:: REQUIREMENT ::
Please set down the listing below word for word, from the line containing "This screenshot has width=596, height=447." through the line containing "click(x=444, y=26)", both lines included. Leave out the pictures.

* START GIVEN DATA *

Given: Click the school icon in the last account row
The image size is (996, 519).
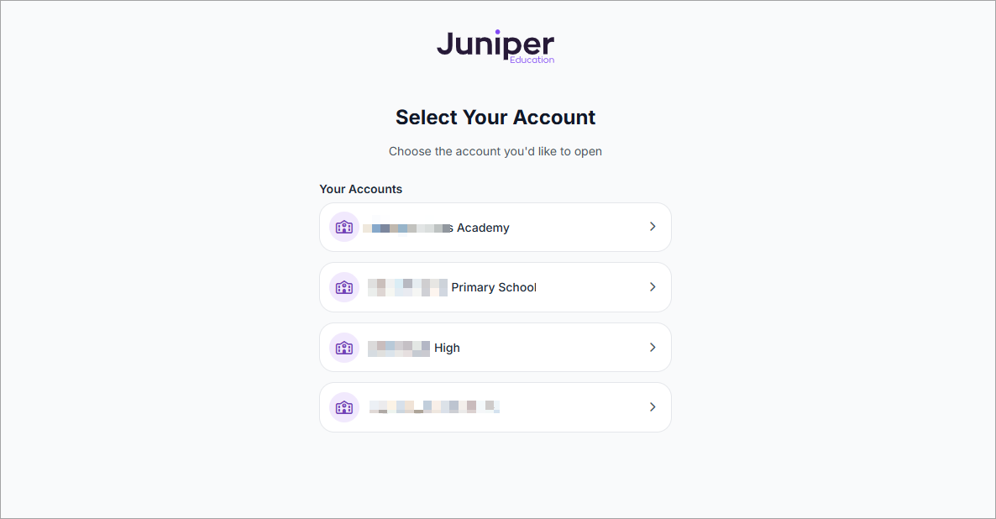Looking at the screenshot, I should pyautogui.click(x=344, y=407).
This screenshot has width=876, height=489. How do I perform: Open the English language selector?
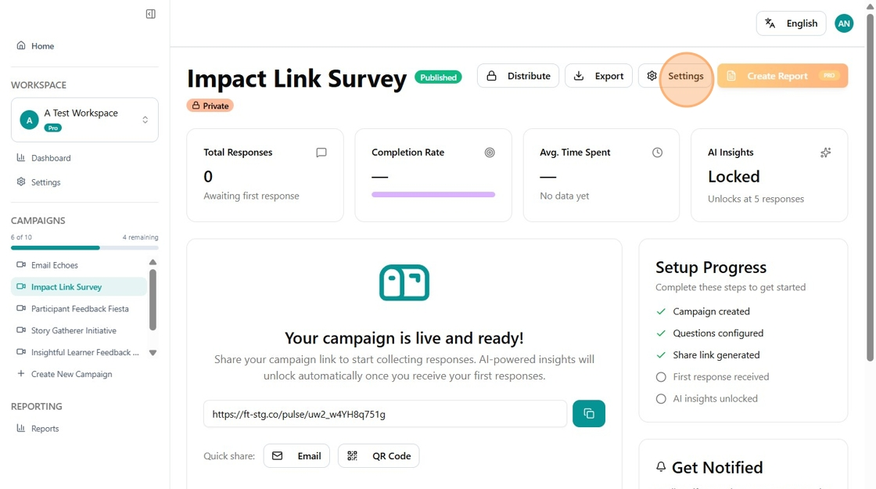tap(791, 23)
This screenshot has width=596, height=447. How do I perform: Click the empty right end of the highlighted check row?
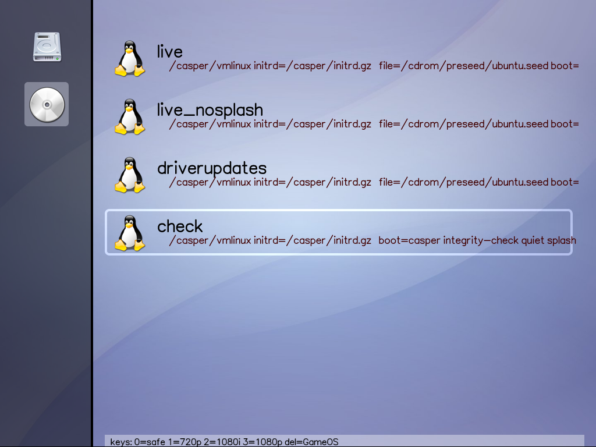(559, 224)
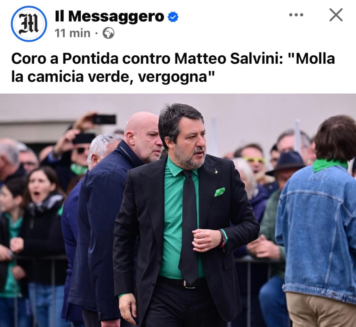Screen dimensions: 356x327
Task: Click the blue verified badge icon
Action: coord(173,17)
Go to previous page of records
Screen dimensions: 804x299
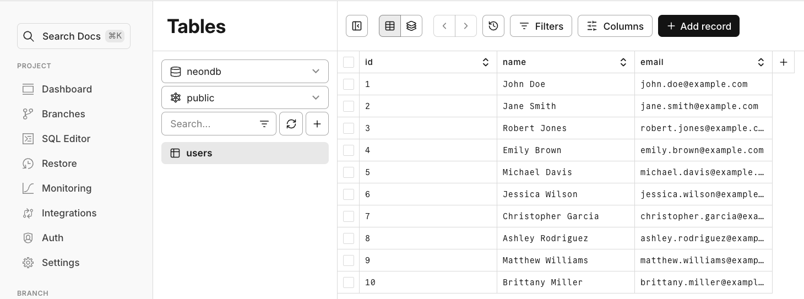click(x=444, y=26)
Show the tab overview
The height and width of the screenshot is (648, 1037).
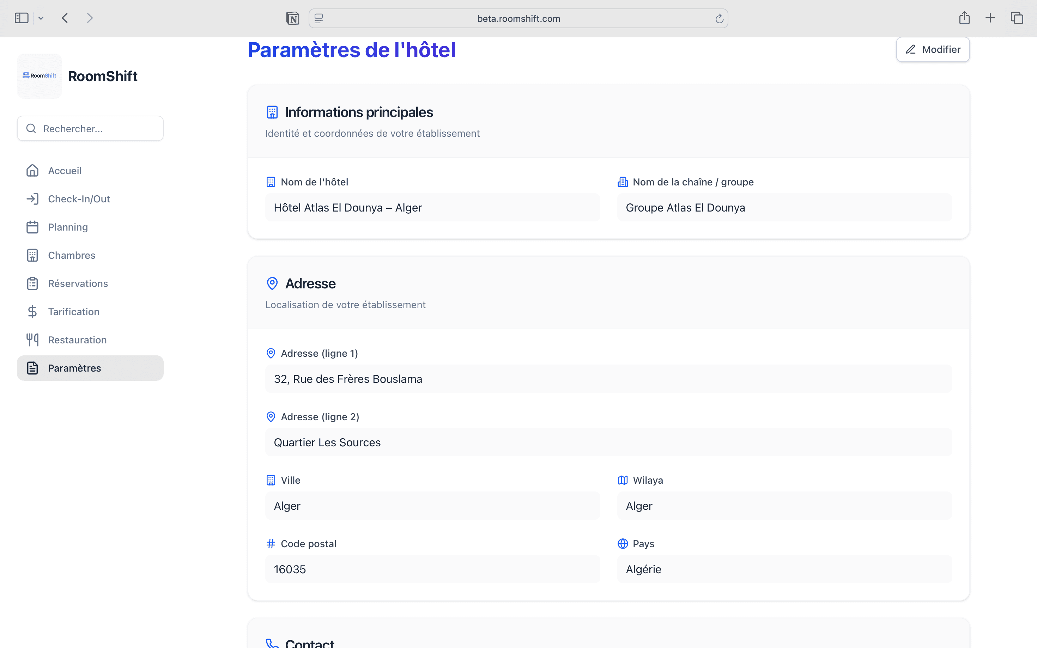(1017, 18)
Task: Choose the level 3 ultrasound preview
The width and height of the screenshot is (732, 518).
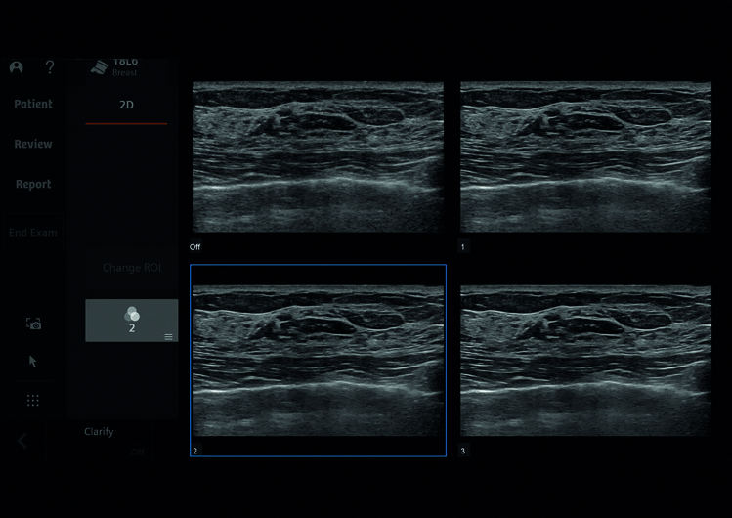Action: (586, 360)
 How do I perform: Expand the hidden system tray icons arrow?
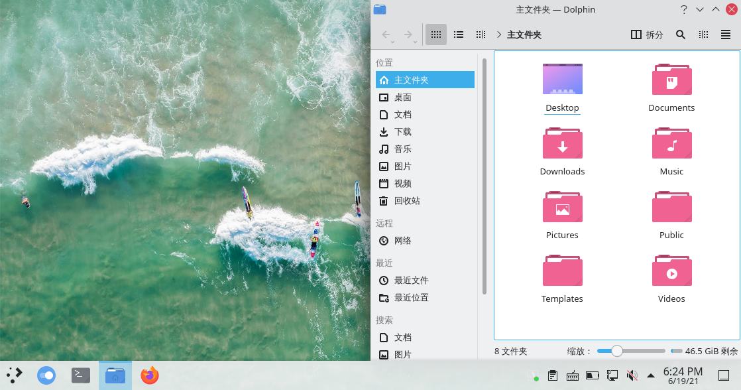pos(651,376)
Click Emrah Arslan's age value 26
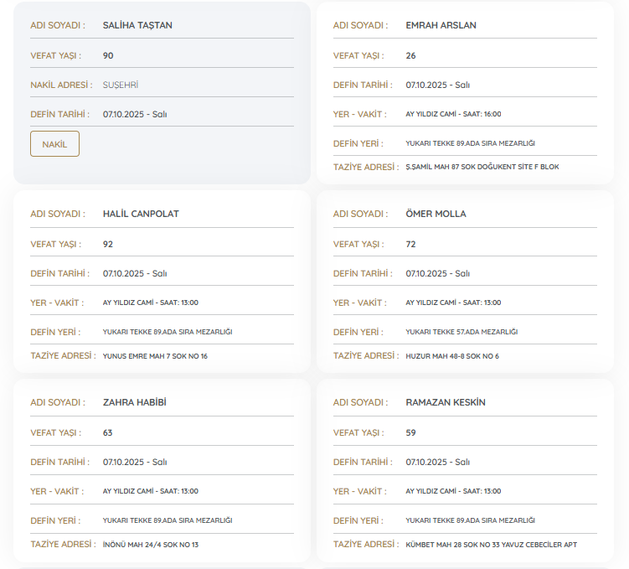The height and width of the screenshot is (569, 629). (410, 55)

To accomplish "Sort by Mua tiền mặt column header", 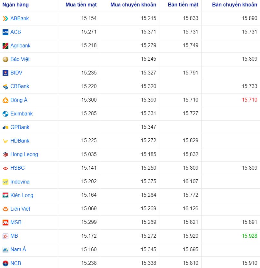I will [x=81, y=5].
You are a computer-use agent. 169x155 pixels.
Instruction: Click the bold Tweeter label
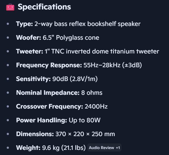coord(30,51)

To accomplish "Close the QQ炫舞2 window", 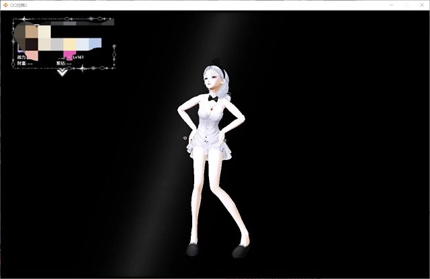I will 421,5.
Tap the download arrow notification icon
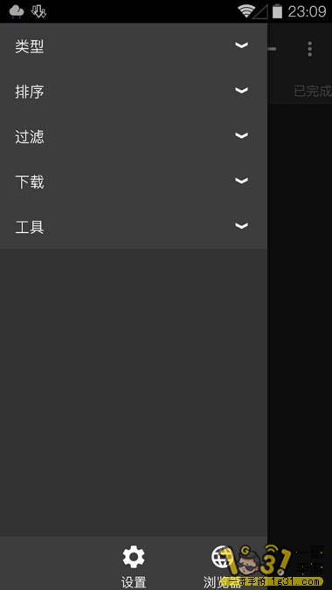 click(x=38, y=11)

* END GIVEN DATA *

:: ANSWER TO THIS PROBLEM ::
This screenshot has width=596, height=447. How do I perform: Click the empty right end of the highlighted check row?
(559, 224)
Screen dimensions: 356x327
Task: Click the blue verified badge icon
Action: coord(173,17)
Go to previous page of records
Screen dimensions: 804x299
click(x=444, y=26)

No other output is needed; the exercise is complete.